第18話 動き出した心
電車に揺られながらさっきまでの出来事を思い出していた。 この間の商店街とたっちゃんのママに会いに行ったことを。
俺はまずたっちゃんのママに会いに行った。 八時ごろに家を出て九時過ぎには着いていたが、 商店街はシャッターの灰色一色だった。
開店まではあと何分あるのだろう。 焦る気持ちが行き場をなくして、 走ってもないのに息切れがした。
商店街を端から端まで四往復ぐらいして、やっとシャッターを開ける音があちこちから響いてきた。 今度はシャッターの開いた店から順に覗きながら歩く。 二軒先でシャッターを上げる音がして、 掃き掃除を始めた女性がいた。 奥から女の子も出てきて女性にきゅっと抱きついた。 まだ幼稚園生か小学校低学年くらいに見えた。 見つけた。
「あの、 すみ、 すみません」
喉も舌も乾ききって上手くしゃべれない。 恥ずかしくて倒れそうだ。
「はい」
女性は下に向けていた顔をこちらに向けて、 にこりと笑った。 目のそれが、 まさにたっちゃんそのものだった。 懐かしい。
「すみません。 まだお店は準備中で、 十時には開けられるんですけど」
ぼんやりと立ち尽くす俺に、 たっちゃんのママは言った。 まだ近くにいた女の子も半分口を開けて俺の二言目を待っている。
「あの、 僕です。 汐留光です。 タツヤ君と昔同じ小学校で、 仲良くさせってもらってたんですけど」
たっちゃんのママはお客じゃないことが分かると、 怪訝そうに俺を見た。
「それで、 あの、 タツヤ君のお母さんに……」
と俺が言いかけると 「ちょっと、 待ってもらえますか?」とたっちゃんのママは俺の話を遮って、 女の子を奥の部屋へ連れて行き、 誰かに声を掛けて戻って来た。
「あっちで話してもらってもいいです?」
そう言って、 商店街の裏通りへ入って二人で近くのベンチに腰掛けた。 裏通りはパン屋の良い匂いとコーヒーの匂いが漂っていた。 表の商店街とは違い、 アーケードがない分日差しでとても明るかった。
「シオドメ、 ヒカル、 君…… 。 ひぃちゃん? ひぃちゃんやね?」
たっちゃんの顔が十歳も若返ったように明るくなる。
「あっはい。 そうです。 ひぃって呼ばれてて、 たっちゃんとはずっと仲良くしてもらって」
「そうかぁ。 えー。 そうかぁ。 もうこんなに大きいんやねぇ。 もう十七歳やもんねぇ」
懐かしさが溢れるまなざしで、 俺の頭の先からつま先までを優しく見つめて、 たっちゃんのママは言った。
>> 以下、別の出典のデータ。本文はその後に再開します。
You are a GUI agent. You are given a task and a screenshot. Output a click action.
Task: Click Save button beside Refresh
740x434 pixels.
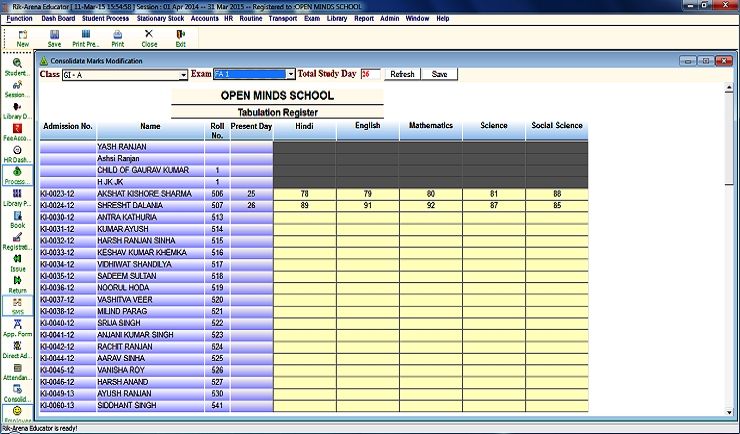[x=439, y=74]
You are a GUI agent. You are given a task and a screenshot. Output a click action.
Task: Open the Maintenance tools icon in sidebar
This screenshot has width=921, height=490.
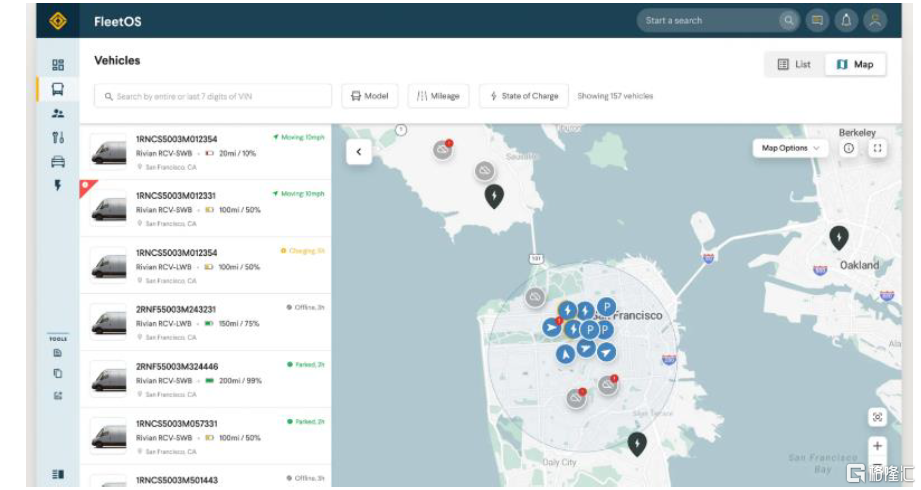click(58, 138)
「あの、 この前友達と商店街をたまたま通った時に、 たっちゃんのお母さんがお店にいるのが見えて。 で、 俺の母さんが和菓子屋さんの求人の写真にタツヤ君のお母さん載ってたでってこの前言ってたから、 ここやったんや、 と思って」
俺は何度も頭の中で繰り返し練習していた言葉を一気に吐き出した。 俺の手が小刻みに震えている。 呼吸も浅いらしく、 頭がクラクラしてきた。 ええと俺はなんでここにいるんだっけ……。
「あー。 あの時の写真かぁ。 なんや恥ずかしいなぁ。 たっちゃんのお母さん覚えててくれてたんやね。 お母さんやみんなも元気にしてる?」
「あっはい。 母は相変わらずパートで忙しそうですけど元気です。 家族も」
「ひぃちゃんはお姉ちゃんが居たんやっけ?」
「えっとそうです。 姉も元気です。 それはもう怖いくらいに」
「ははは。 仲ええね」
そう言って、 たっちゃんのママんが急に明るい声でこちらをのぞき込む。 目が本当にたっちゃんにそっくりだ。
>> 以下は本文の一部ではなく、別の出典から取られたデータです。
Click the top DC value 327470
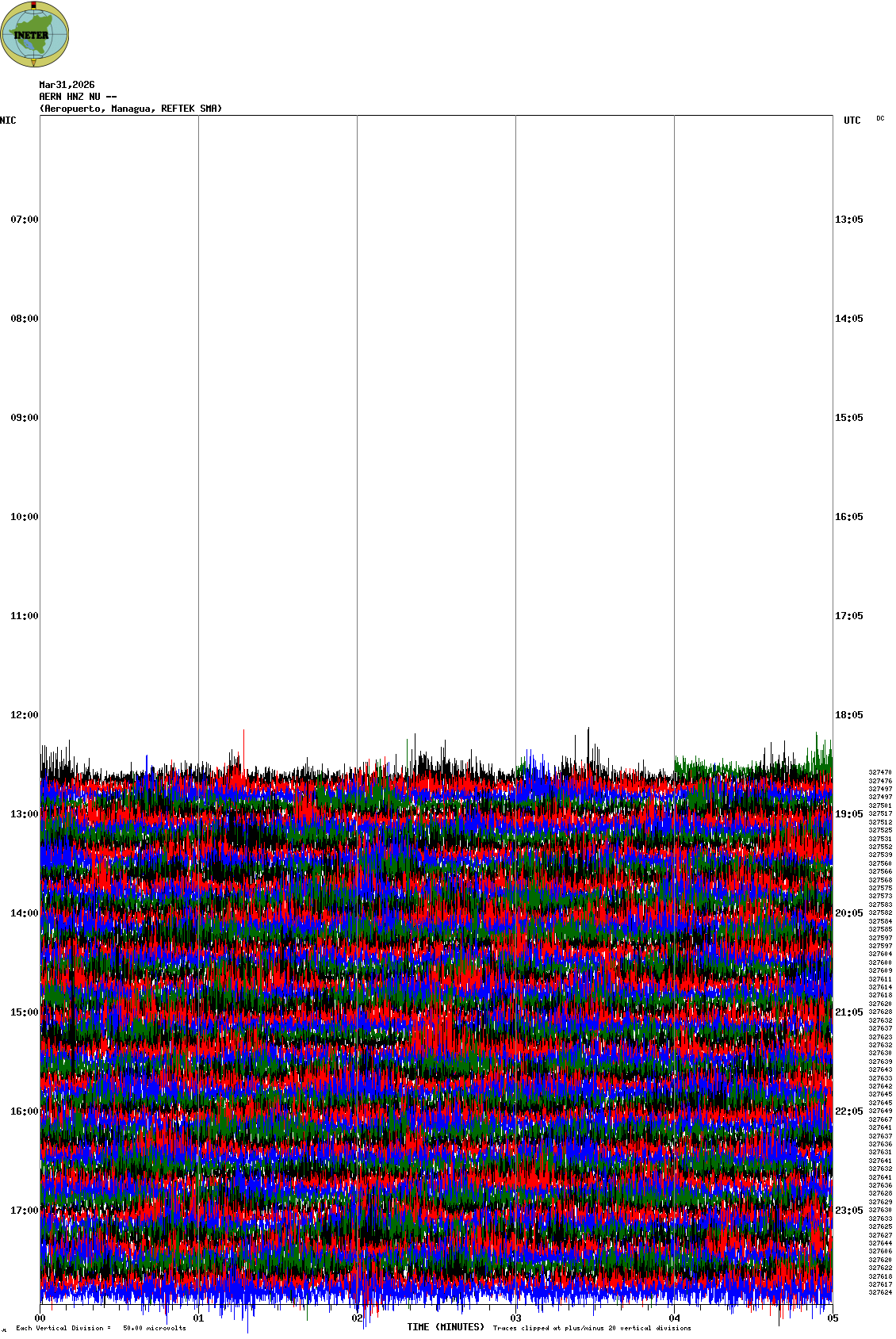Image resolution: width=896 pixels, height=1339 pixels. coord(880,772)
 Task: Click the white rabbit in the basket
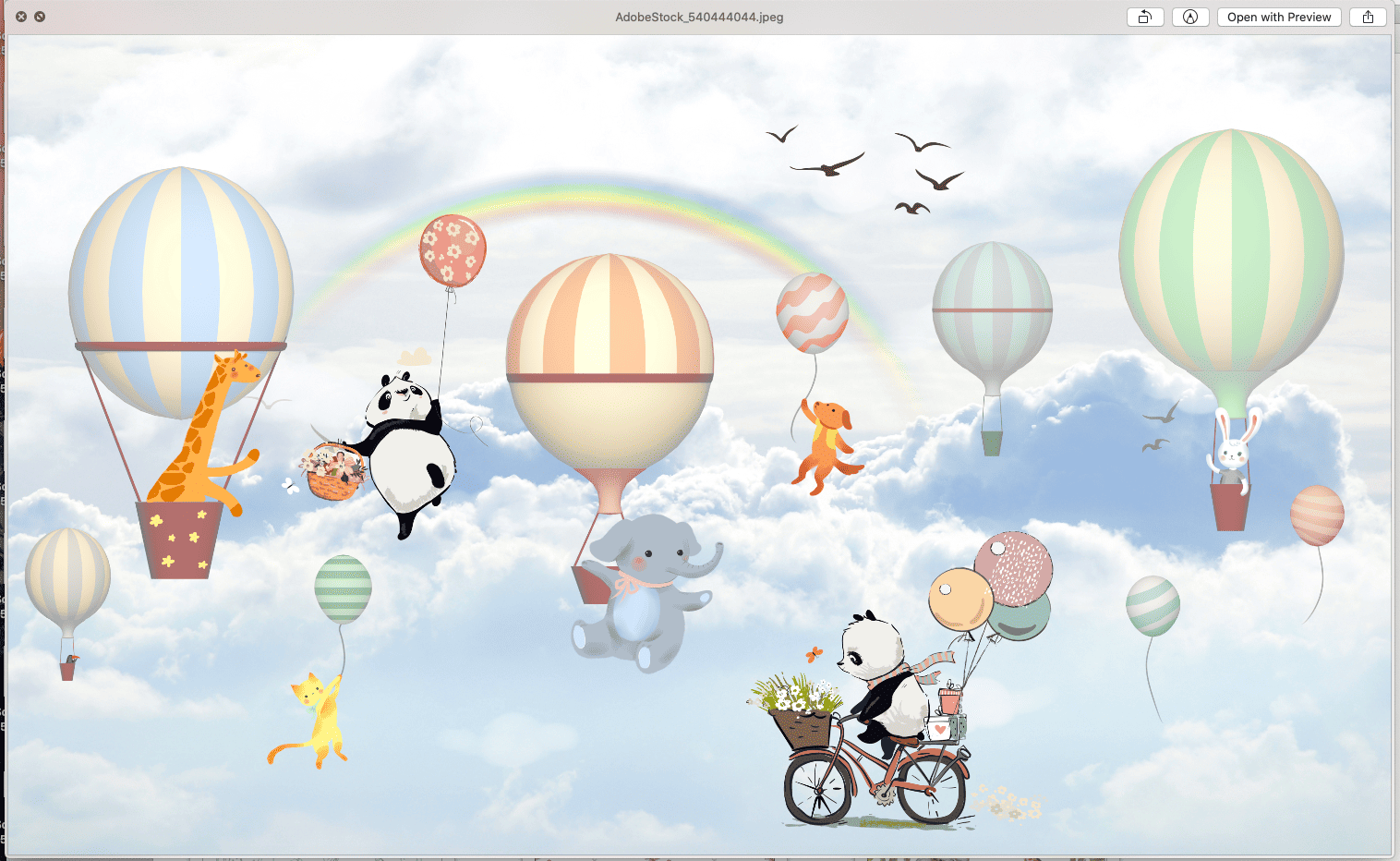pyautogui.click(x=1232, y=448)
「おばちゃん妊娠してたやろ? その時の子がさっきの女の子。 タツヤの妹になるんかな」
「あ、 さっきの?」
「そう。 うちの看板娘やからね。 朝から張り切ってるんよ。 ふふっ」
「可愛いですね。 たっちゃんとも似てるかも」
「そうかな……」
夕立を降らせる入道雲が日を遮ったように、 たっちゃんのママの表情が急に暗く曇った。
「たっちゃんとは、 会ったりしてるんですか?」
多分最悪なタイミングだとは思ったけれど、 もういいやと思って聞いてみる。
たっちゃんのママは、 小さく咳ばらいをして、 首を振った。
俺は落胆した。 会ってないという事は連絡を取ってないという事だろう。 たっちゃんが今どこで、 どう暮らしているかも知らないんだ。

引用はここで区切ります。